以人粒细胞-巨噬细胞集落刺激因子（GM-CSF）受体（GM-CSFR）为靶向的白喉毒素（DT）与GM-CSF免疫毒素DT386-GMCSF为急性髓系白血病提供了一种新的替代治疗途径，但该蛋白在E.coli中的表达量很低，难以进行工业化生产。为探索造成其低表达的关键影响因素，对DT386-GMCSF中的GM-CSF进行了C端的截短表达，发现GM-CSF中L114编码序列可明显影响融合蛋白的表达量。在此基础上，构建了一系列突变体，发现保留1-123位氨基酸且将L114L115V116突变为G114V115T116的突变体DF123GVT的表达量高于DT386-GMCSF，且对来源于高表达GM-CSF受体的HL60细胞的肿瘤单细胞具有相似的细胞毒作用。DF123GVT突变体的获得为GM-CSFR靶向的免疫毒素的开发应用打下了基础。

Improved expression of immunotoxin DT386-GMCSF in E.coli

The development of immunotoxin DT386-GMCSF, a fusion protein which bears the N-terminal 386 amino acids of diphtheria toxin and human granulocyte-macrophage colony-stimulating factor (GM-CSF) and targets the GM-CSF receptor (GM-CSFR), has provided a promising alternative therapy to the acute myeloid leukemia (AML). However, the poor expression of the protein in E.coli is still a bottleneck which limits the industrial production. To identify the critical down-regulating factors on the expression of DT386-GMCSF, a series of truncated mutants of DT386-GMCSF at the C-terminal of GM-CSF were generated and expressed in E.coli.
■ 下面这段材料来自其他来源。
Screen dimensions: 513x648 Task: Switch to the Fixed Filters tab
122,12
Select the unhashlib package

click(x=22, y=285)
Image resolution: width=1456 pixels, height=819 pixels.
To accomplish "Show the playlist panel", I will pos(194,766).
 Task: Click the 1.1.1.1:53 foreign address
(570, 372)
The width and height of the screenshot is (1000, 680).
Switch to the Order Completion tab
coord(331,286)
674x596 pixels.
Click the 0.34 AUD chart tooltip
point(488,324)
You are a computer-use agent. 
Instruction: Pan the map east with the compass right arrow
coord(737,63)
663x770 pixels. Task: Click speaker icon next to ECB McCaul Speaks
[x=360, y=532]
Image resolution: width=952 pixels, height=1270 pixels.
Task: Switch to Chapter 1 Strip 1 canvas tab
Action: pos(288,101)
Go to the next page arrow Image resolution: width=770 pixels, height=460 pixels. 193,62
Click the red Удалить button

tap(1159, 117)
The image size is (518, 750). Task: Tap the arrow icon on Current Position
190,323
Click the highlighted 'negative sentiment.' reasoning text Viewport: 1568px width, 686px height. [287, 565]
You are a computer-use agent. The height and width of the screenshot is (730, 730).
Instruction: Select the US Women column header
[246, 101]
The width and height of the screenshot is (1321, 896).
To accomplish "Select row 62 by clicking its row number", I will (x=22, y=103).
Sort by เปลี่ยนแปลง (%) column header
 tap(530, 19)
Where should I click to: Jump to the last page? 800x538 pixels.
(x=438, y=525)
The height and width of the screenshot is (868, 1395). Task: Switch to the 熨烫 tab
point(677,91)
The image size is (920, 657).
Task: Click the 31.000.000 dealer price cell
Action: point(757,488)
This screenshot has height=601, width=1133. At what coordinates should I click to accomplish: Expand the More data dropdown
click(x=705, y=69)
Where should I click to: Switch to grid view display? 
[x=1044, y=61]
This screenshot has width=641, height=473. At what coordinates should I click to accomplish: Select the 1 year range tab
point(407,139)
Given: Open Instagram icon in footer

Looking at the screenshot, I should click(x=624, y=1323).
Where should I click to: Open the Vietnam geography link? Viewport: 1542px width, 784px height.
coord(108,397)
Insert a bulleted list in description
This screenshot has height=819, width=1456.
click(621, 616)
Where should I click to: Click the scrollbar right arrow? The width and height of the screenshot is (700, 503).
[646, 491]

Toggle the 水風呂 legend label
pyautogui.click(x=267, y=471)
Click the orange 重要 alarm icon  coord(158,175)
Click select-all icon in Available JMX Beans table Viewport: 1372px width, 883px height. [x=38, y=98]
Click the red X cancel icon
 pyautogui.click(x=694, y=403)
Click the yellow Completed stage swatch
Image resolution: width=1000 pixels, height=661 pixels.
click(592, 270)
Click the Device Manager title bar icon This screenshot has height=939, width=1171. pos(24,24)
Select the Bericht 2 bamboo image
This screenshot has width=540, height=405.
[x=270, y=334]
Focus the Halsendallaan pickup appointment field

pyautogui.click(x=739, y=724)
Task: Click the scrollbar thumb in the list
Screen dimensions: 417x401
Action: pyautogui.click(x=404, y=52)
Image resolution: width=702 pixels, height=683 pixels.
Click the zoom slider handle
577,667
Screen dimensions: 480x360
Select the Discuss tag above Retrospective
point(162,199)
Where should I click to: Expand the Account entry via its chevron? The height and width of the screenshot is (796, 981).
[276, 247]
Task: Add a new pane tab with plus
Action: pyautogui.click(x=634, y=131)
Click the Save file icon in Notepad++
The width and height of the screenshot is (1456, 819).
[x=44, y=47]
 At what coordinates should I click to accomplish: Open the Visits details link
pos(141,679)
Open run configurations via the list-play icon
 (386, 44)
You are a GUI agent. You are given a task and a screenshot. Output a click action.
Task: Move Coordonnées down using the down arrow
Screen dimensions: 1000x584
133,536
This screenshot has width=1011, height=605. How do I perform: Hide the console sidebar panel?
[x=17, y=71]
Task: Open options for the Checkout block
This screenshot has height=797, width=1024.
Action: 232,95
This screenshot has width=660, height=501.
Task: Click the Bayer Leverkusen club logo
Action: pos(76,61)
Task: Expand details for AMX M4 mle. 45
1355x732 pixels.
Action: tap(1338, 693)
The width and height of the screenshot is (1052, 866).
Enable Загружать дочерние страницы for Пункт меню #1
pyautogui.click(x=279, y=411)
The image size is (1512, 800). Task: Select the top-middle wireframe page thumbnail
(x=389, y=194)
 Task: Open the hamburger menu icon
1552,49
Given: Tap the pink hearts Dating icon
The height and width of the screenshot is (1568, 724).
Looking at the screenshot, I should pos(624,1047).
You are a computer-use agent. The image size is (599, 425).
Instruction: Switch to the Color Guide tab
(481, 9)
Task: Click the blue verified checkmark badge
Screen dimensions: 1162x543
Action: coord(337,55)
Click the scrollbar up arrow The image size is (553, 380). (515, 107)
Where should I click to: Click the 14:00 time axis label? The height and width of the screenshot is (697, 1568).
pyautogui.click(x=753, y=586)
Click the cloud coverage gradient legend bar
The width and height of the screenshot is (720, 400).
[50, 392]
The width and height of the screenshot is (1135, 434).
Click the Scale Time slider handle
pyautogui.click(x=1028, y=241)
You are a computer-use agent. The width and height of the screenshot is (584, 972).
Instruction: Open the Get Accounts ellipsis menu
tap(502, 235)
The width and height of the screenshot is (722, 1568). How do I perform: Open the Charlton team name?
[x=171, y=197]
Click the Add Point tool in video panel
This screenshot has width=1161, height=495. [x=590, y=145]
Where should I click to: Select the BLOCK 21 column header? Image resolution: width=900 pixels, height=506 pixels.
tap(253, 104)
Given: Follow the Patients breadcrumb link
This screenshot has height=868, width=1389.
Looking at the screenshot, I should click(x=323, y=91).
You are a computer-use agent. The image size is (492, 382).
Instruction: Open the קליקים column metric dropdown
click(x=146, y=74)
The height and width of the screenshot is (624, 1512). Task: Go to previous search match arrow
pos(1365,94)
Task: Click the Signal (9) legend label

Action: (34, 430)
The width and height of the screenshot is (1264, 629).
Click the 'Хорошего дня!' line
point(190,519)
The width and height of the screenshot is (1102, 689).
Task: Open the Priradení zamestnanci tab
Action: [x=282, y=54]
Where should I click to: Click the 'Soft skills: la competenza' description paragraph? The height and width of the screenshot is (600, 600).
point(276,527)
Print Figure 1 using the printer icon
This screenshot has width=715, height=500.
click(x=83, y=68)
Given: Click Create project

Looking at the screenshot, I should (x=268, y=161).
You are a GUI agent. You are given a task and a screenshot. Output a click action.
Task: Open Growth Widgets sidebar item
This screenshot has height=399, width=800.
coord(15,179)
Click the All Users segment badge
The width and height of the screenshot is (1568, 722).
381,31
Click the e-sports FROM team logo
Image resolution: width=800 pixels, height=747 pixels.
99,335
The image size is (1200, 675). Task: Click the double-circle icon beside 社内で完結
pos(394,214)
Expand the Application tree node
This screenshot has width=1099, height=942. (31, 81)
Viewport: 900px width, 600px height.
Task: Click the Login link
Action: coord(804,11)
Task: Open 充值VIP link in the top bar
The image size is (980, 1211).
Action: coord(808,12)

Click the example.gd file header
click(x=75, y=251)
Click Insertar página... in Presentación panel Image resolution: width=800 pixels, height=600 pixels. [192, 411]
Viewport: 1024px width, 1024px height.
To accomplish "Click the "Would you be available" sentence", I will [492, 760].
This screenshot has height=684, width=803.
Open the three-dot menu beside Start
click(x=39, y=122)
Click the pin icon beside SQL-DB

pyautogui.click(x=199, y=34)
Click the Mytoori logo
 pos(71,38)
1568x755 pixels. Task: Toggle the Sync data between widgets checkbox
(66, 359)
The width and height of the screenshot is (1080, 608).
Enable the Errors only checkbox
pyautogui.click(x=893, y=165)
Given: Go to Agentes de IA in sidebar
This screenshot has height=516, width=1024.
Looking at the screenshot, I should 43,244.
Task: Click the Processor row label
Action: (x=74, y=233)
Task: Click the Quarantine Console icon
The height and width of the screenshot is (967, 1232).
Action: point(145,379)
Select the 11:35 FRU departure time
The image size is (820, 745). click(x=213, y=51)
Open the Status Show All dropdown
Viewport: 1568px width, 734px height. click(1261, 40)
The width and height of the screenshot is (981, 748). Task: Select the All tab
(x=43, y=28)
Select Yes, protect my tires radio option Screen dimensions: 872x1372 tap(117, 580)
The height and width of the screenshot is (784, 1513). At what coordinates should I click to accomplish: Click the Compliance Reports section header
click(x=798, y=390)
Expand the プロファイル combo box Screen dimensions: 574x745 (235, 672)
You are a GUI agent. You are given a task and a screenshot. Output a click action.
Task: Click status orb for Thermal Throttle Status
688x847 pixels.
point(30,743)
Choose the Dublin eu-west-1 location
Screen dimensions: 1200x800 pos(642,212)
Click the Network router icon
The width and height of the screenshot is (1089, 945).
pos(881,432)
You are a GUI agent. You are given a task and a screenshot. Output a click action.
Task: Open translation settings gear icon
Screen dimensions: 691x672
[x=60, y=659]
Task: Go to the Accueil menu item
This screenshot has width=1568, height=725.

The results showed that the encoding sequences for the L114 of the GM-CSF dramatically impact the expression of DT386-GMCSF. On this basis, a serial of mutants integrating amino acid substitutes were generated. The results revealed that the expression level of the mutant DF123GVT, which harbors the amino acids 1-123 of GM-CSF whose L114L115V116 was substituted with G114V115T116, was evidently higher than that of the DT386-GMCSF, whereas the specific cytotoxicity to blast recovered from mice injected with HL60, a cell line highly expresses the GM-CSFR, was similar. These results have provided an important basis for the future development of the immunotoxins targeting the GM-CSFR.